Voici encore le texte intégral du Rapport général présenté à la clôture de la Conférence nationale souveraine par Me Kinkela vi Kans'y. Ce texte porte sur la Commission des assassinats et violations des droits de l'homme. Ce rapport n'est pas à jour. Il appartient aux Congolais de le mettre à jour et de le compléter. Comme promis et un engagement personnel, je ne ferai aucun commentaire. Je voudrais seulement que notre Mémoire collective n'oublie ni les travaux de la Conférence nationale souveraine ni notre histoire collective. Et cela, pour toujours. 

COMMISSION DES ASSASSINATS ET VIOLATION DES DROITS DE L'HOMME

La Commission des Assassinats et Violations des Droits de l'Homme a été chargée par la plénière d'examiner les cas flagrants d'assassinats politiques et de violations des droits de l'homme au cours des 3 décennies de notre indépendance.

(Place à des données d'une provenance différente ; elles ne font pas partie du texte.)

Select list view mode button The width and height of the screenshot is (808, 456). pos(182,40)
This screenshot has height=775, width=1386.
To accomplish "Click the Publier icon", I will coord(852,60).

Elle a reçu 2.500 dossiers, en a traité entièrement 400, et partiellement 2.100, en fonction du temps réduit lui imparti, soit un mois.

Pour la meilleure saisie des faits et des responsabilités, le rapport est divisé en cinq périodes significatives de notre histoire, et regroupées en deux grandes parties couvrant la 1ère et la 2ème République.

Dans le même but de clarté et de relecture de l'histoire, les périodes sont introduites par une description succincte du contexte historique général dans lequel se sont commis les crimes dénoncés.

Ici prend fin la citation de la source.